患者からみれば、医師養成数を増員は結構なことだが、最大の疑問は、何人増やし、必要な金を誰が出すのかということだろう。舛添厚労相は「(増員数は)これから調整して決める。予算は2200億円の自然増削減が予定されている社会保障費からではなく、“別枠”にする」という。
“別枠”とは、どういう意味なのか?医師養成には大学と大学院で6年、さらに独り立ちするには、さらに数年の経験が不可欠といわれ、相応の予算の手当が必要となる。
いま、永田町や霞ヶ関の界隈でささやかれでいるのが、削減の決まった道路特定財源を使うという構想。自民党参議院議員は「道路のばらまき予算を社会保障に使うと有権者にアピールできる」と言い放つ。要は、総選挙にらみ。日本の社会保障制度は官僚が作文し、与党が選挙に使ってきた。医師不足などによる医療崩壊が始まっている。作文で済まされる話ではない。(了)
看護士が欧米と比べると三分の一と聴いてきました。
米国では看護大学が多く、多くの看護士が博士号をもっていて、医師と対等。日本は看護士差別がひどいと聴きました。
『患者から見た医療』という大学の講座で二三年前まで聞いてきたのでした。
こういう説は可笑しいのでしょうか?
その講座では喫煙者が半減すれば健康保険は十分黒字になるというのです。
産婦人科医はたしかにしんどく割が合わないので、心療内科などに変わっている医師は多いみたいですね。日本人の100%主義が災いして、お産で失敗を許さない風潮なのも問題。

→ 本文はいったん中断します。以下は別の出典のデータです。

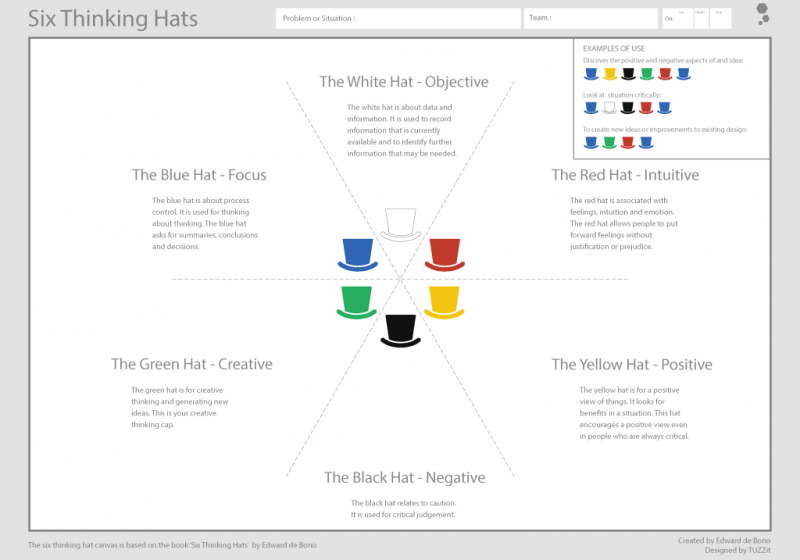The width and height of the screenshot is (800, 560).
Task: Click the Yellow Hat - Positive heading
Action: point(632,365)
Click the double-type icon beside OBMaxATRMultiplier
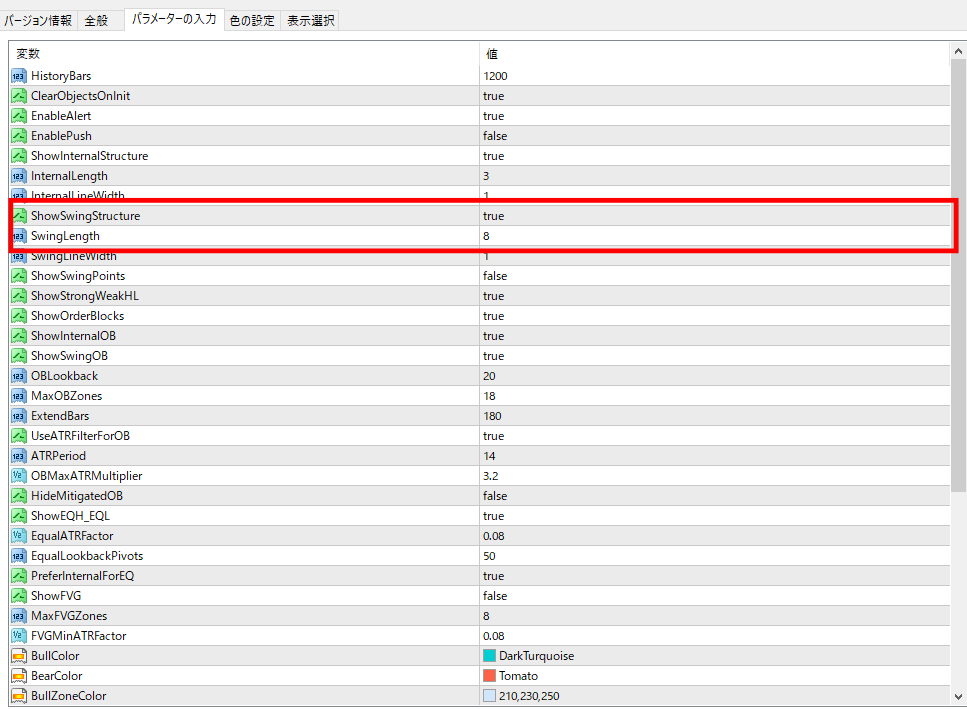This screenshot has height=709, width=967. click(x=19, y=476)
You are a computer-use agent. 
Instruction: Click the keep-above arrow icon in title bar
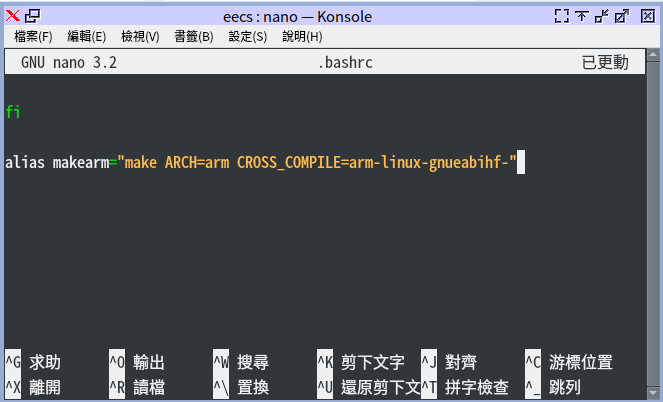pos(581,15)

医師がなんにでもなれる、専門医制度が未成熟なのもおかしいみたいです。医師法がおかしい。米国みたいに二年ごとに資格試験とはいわないまでも、医師にはもっと勉強してもらいたいです。専門医になってほしい。何でも医師は困りもの。
産科:助産婦制度があるのにこの辺は改良すべきでしょう?
修士や博士の学位をもった助産婦を増やす方法は如何でしょうか?
おそらく少子化も災いでしょう? 新自由主義経済では医療費は節約の対象でしかないのでしょうか?
中国では日本の10分の一の賃金、これが世界の経済を圧迫していると言う説。若者に厳しい社会。当分、少子化は避けられないと思います。
少子化のなかで医師を増やしても、将来、問題が起こるように思います。
看護士や、その他の医療専門家を増やすとか、漢方医を増やすとか方法があるし、DNA研究などで医学・医療の進歩が医療費を削減できることにつながる時代を待つほかないのでしょうか?